The attack Sunday on security contractor DynCorp was claimed by spokesman linked to the former Taliban Islamic fundamentalist regime and Al-Qaeda, and analysts said more attacks could be expected in the run-up to October 9 polls.
A truck loaded with wood and packed with explosives was detonated outside DynCorp's office in the Shar-e-Naw district, home to many aid agencies and foreign firms. DynCorp provides Afghan President Hamid Karzai's bodyguards and trains the fledgling police force.
Ken McKillop, spokesman for the NATO-led peacekeeping force, said that three US citizens and three Afghan nationals treated by the International Security and Assistance Force (ISAF) had died in the attack.
However, the spokesman said he could not comment about casualties who may have been taken to other medical facilities in the city and could not confirm the total death toll from the attack.
The Afghan government said Sunday that three Nepalese citizens also died in the attack. A Western security source also confirmed to AFP Monday that three Nepalese were among the dead.
At least 22 people were wounded in the blast, according to a toll compiled by AFP from hospitals around Kabul.
The attack was the worst in Kabul since December 28 last year and the second major bomb attack over the weekend. At least 10 people, most of them youths, died when a bomb exploded at a religious school in southeastern Afghanistan late Saturday.
US troops Monday patrolled the streets of the Wazir Akbar Khan district, home to the US and many other foreign embassies.

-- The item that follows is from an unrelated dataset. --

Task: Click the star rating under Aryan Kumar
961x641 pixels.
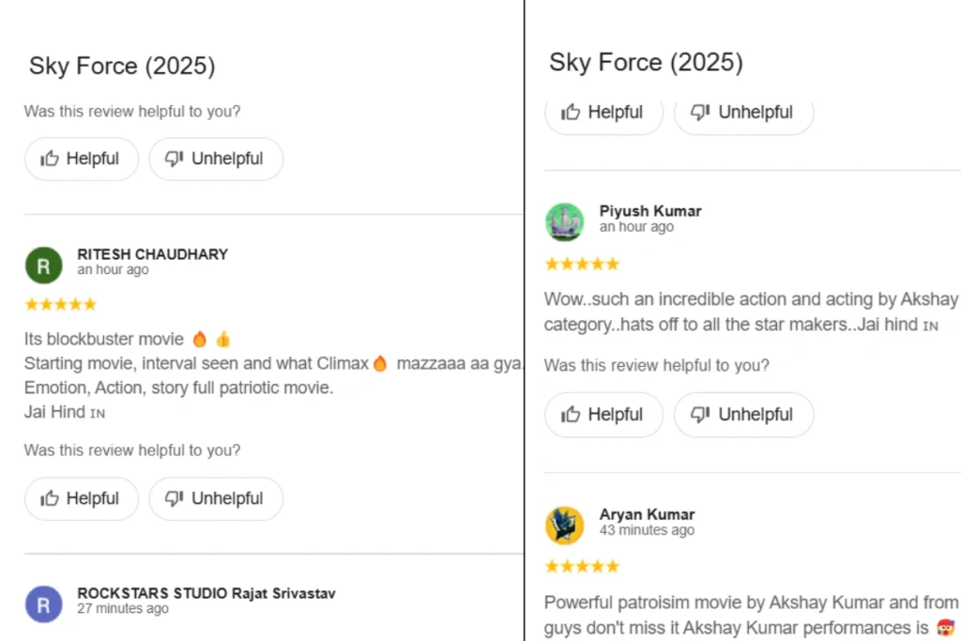Action: (x=582, y=566)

Meanwhile in the Shar-e-Naw district, the streets leading to the blast site were blocked off and large numbers of NATO-led peacekeeping troops backed by tanks patrolled the streets.
Shar-e-Naw is packed with United Nations offices and the headquarters of many other aid agencies. Afghan police were stationed outside UN offices waving away vehicles and preventing them from stopping.

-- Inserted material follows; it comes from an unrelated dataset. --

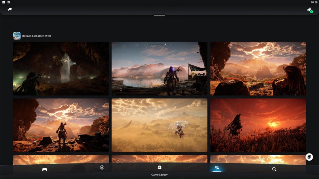Click the Horizon Forbidden West game icon
The height and width of the screenshot is (179, 319).
[17, 36]
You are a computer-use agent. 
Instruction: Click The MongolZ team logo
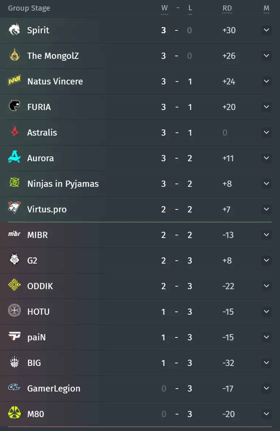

The US embassy and other Western governments have asked their staff to restrict their movements and avoid crowded shopping streets and restaurants popular with foreigners for fear of another attack.
"This was a well-predicted attack and a well-chosen target. I think it's prudent to expect to see more. We anticipate possibly a series and a campaign of attacks," said Nick Downie, security coordinator for the Afghanistan NGO Security Organisation.
The Afghan capital has been bracing itself for a large-scale bomb attack in recent weeks in the run-up to the elections.
Afghan intelligence officials supported by NATO-led peacekeeping troops found 530 kilograms of explosives as well as detonating devices and arrested two militants last week outside Kabul.
As the elections have drawn closer, security across the country has worsened and a string of attacks on election workers has left 12 dead since May.
UN Secretary General Kofi Annan Monday urged international forces to shield election workers in Afghanistan after the two weekend bombings.
"The secretary general is deeply concerned by the violent attacks," Annan's spokesman said in a statement.
"The secretary general calls on the government of Afghanistan, the NATO-led International Security Assistance Force for Afghanistan (ISAF), and the Coalition forces to take the necessary safety and security measures to support those working on the ongoing electoral process," he said.
The Taliban, thrown out of power by a US-backed military campaign in the aftermath of the September 11, 2001 terrorist attacks, have vowed to disrupt the polls, in which over 10 million people have registered to vote.
Taliban-led insurgents have been waging a guerrilla insurgency in the south and southeast. They have also mounted sporadic attacks in other parts of the country.